Reproduce the text passage below word for word, in full.

_TEXT PASSAGE_
------
I’m persuaded that Brazil’s Petrobras (PBR) remains a great short.
This Sunday Brazil holds run-off presidential elections. If the president, Dilma Rousseff, is re-elected (and it looks like she will be), PBR is likely to fall another 10% on Monday. It’s already fallen 13% since I first recommended shorting it earlier this week.
Under Rousseff, Petrobras has become a political plaything — replete with money-laundering, huge bribes, major political contributions (to her party) and weird economic theories. From a recent piece in the New York Times:
Since becoming president, Ms. Rousseff has asserted greater control over the energy giant, in line with her view that huge state-controlled companies should be the pillars of Brazil’s economic development.
You can read the fascinating Times piece here.
My Brazilian friends tell me that Rousseff will make Brazil the next Venezuela. Many are packing their bags — for the U.S.
Please don’t load up on computer viruses. This applies to PCs and Macs.
+ Don’t open files attached to incoming emails.
+ Don’t say YES when your computer says “Update this software.”
+ Don’t go to web sites you’re told to go to.
+ Don’t enter personal information into “pretend web” sites, like those that look like banks and PayPal.
+ Don’t download software that you didn’t request.
------
_PROVIDED RECORDS_
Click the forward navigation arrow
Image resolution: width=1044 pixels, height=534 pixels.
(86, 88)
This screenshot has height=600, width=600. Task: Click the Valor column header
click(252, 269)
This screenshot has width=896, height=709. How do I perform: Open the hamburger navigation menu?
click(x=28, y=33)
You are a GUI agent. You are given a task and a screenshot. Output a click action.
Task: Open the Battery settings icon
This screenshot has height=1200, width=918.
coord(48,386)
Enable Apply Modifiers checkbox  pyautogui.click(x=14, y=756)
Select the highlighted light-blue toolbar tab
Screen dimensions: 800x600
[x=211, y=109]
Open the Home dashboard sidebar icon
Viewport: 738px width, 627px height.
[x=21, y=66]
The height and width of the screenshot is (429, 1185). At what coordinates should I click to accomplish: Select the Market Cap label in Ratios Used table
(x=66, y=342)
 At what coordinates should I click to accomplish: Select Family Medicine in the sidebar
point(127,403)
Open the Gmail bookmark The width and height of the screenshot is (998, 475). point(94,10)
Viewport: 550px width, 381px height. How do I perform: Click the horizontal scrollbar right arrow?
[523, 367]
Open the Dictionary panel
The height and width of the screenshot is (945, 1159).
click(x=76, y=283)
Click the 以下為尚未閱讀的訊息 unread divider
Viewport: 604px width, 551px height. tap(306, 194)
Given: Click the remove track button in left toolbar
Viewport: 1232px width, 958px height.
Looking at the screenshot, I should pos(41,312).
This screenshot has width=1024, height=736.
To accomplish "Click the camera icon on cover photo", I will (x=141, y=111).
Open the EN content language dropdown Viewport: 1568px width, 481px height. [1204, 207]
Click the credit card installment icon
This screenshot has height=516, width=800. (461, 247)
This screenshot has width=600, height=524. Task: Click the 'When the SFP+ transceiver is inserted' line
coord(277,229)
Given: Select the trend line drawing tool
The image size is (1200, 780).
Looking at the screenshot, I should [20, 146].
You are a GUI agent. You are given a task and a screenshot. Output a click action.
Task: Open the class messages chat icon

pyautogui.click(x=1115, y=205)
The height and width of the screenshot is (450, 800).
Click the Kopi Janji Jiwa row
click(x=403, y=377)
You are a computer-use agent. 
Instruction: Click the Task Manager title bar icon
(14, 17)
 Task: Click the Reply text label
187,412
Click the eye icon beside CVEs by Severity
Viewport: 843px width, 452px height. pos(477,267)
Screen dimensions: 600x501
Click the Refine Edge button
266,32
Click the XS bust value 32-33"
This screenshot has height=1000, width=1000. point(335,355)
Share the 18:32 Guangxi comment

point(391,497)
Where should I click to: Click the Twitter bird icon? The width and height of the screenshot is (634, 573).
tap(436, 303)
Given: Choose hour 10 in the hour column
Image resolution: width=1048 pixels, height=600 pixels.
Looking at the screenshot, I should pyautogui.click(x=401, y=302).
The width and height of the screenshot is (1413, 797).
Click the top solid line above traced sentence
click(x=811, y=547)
------
_ANSWER FOR THE TASK_
I’m persuaded that Brazil’s Petrobras (PBR) remains a great short.
This Sunday Brazil holds run-off presidential elections. If the president, Dilma Rousseff, is re-elected (and it looks like she will be), PBR is likely to fall another 10% on Monday. It’s already fallen 13% since I first recommended shorting it earlier this week.
Under Rousseff, Petrobras has become a political plaything — replete with money-laundering, huge bribes, major political contributions (to her party) and weird economic theories. From a recent piece in the New York Times:
Since becoming president, Ms. Rousseff has asserted greater control over the energy giant, in line with her view that huge state-controlled companies should be the pillars of Brazil’s economic development.
You can read the fascinating Times piece here.
My Brazilian friends tell me that Rousseff will make Brazil the next Venezuela. Many are packing their bags — for the U.S.
Please don’t load up on computer viruses. This applies to PCs and Macs.
+ Don’t open files attached to incoming emails.
+ Don’t say YES when your computer says “Update this software.”
+ Don’t go to web sites you’re told to go to.
+ Don’t enter personal information into “pretend web” sites, like those that look like banks and PayPal.
+ Don’t download software that you didn’t request.